The lesser-known side of Continental

The lesser-known side of Continental
The Continental brand has a very proud heritage and in October last year celebrated its 150th anniversary in the business of mobility. Founded in 1871, in Hanover, Germany, Continental is one of the foremost leaders in tyre technology and one of the world’s largest manufacturers of safe, efficient, and performance-oriented tyres for almost every kind of passenger car, commercial vehicle, and two-wheeler.

With 150 years under its belt, it’s safe to say Continental has quite a story to tell, and there are some quirkier, lesser-known facts about the company that make for an interesting read…  

A certain horse

It would be remiss to exclude a mention of the iconic jumping horse in the logo, that so evinces the strength, agility and endurance of not only the company but its products – he (or she) dates all the way back to 1875 and has been a constant since that time. In fact, one of the earliest items produced and distributed by the company was a hoof buffer – a special rubber used to prevent horses from slipping on icy surfaces.  

A leader and a pioneer

Over the course of its illustrious history, Continental has produced many world ‘firsts’. In 1904, it was the first company in the world to develop grooved tyres for automobiles. Other firsts in production include the first ever patterned tyre tread and the first ever tubeless tyre, as well the world’s first eco-friendly tyre and the world’s fastest road legal tyre. Continental also produced the world’s first ever driverless car in 1968!

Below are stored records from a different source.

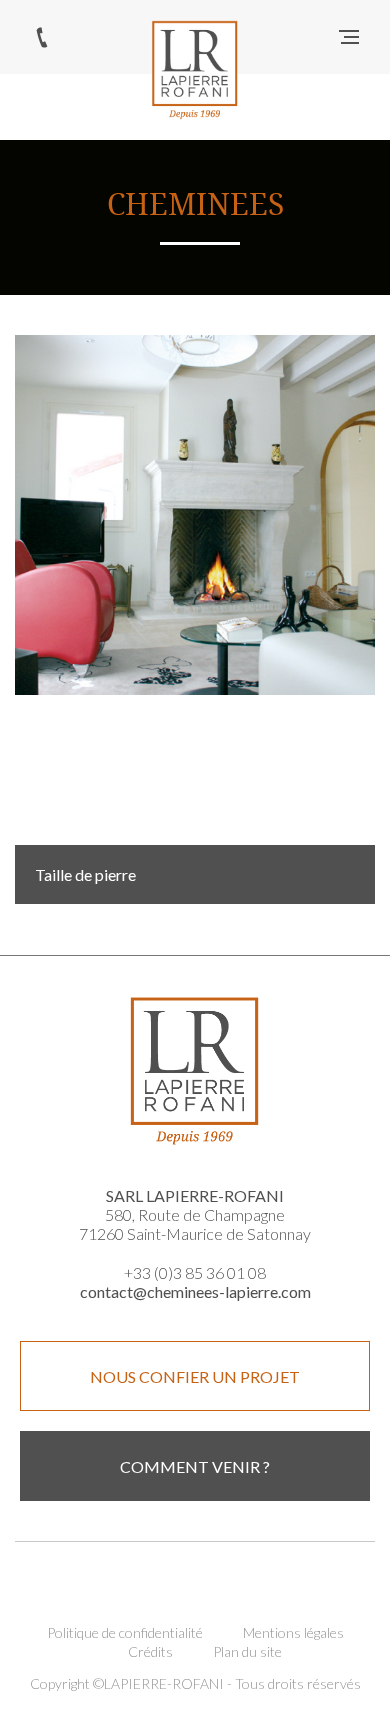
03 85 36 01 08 (42, 37)
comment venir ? (195, 1466)
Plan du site (247, 1651)
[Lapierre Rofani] (195, 70)
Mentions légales (293, 1632)
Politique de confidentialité (125, 1632)
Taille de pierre (85, 874)
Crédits (150, 1651)
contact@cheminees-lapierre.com (195, 1291)
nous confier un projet (195, 1376)
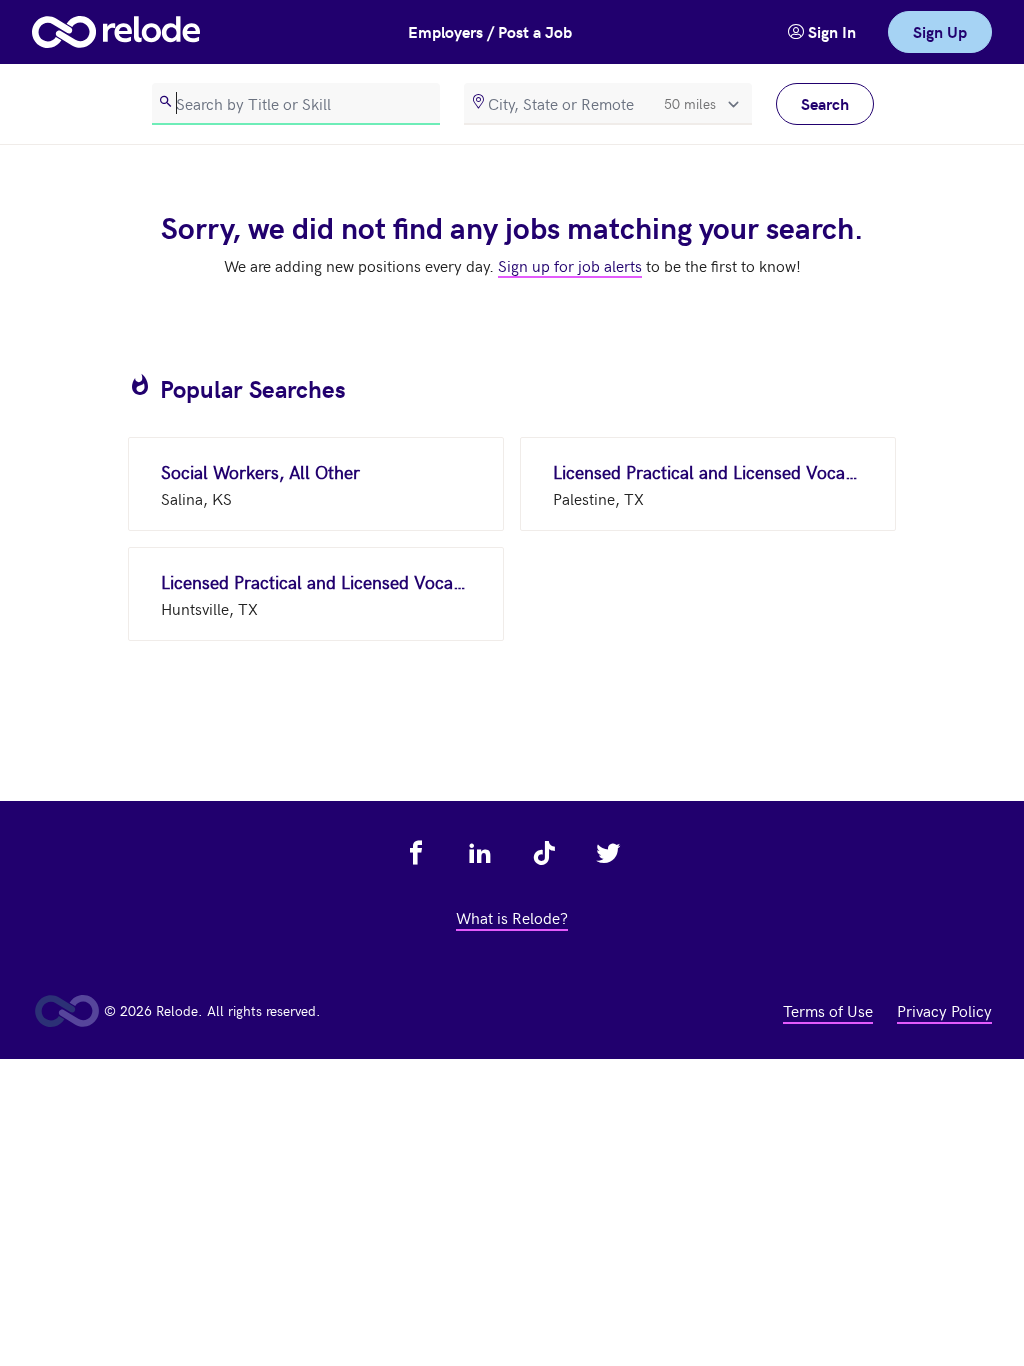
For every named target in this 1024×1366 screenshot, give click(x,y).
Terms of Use (828, 1010)
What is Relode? (512, 917)
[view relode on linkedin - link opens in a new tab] (480, 853)
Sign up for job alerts (570, 265)
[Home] (116, 32)
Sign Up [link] (940, 31)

The Middle East can also share in Continental’s list of firsts – 2018 saw the launch of the Generation 6, the first range of tyres specifically designed and produced for the region’s climate and driving conditions. In late 2021, the SportContact 7 tyre was introduced, soon to be followed by more in the Generation 7 stable.

Continental doesn’t limit itself to the tarmac either: in 1909 French aviator, Louis Bleriot was the first to fly the English Channel. The flying surfaces on his mono plane were covered with Conti ‘Aeroplan’ material.  

More than tyres

Continental is one of the largest automotive manufacturers in the world – also producing brake systems; systems and components for powertrains and chassis; instrumentation; infotainment solutions; vehicle electronics; and technical elastomers.

And now about those dandelions

Always researching and innovating, 2011 saw Continental focussing on the development of an alternative natural material for tyre production – notably, a very high-yield and hardy type of dandelion based on a Russian variety of the plant. The first Continental tyre with a tread made of dandelion rubber was produced in 2014. This ground-breaking development means the company’s tyres are now more sustainable in several ways – landfill waste and microplastic pollution are reduced, as well as the geographical limitations and market volatility attributed to use of the rubber from traditional plantations. This important new and natural rubber and its adoption has received a multitude of awards in the fields of sustainability and technology.

Always spicing things up

Black chili is another innovation from Continental and following on from dandelions, one can grasp just how far outside the proverbial box the company will go to keep forging the way ahead for sustainability and modernisation. Black Chili is a combination of the very latest polymers with specially developed carbon black particles and filler materials – resulting in a revolutionary tyre tread suitable for both cars and bikes. Known for its superior grip, rolling resistance and mileage on the road, the Black Chili tread compound has also been adopted by the professional cycling elite in many of the Tour de France teams.

With 150 years of experience and growth, not to mention a magnificent array of stories and anecdotes gathered along the way, Continental will continue its amazing journey well into the future with promises of many more surprises and innovations on the horizon.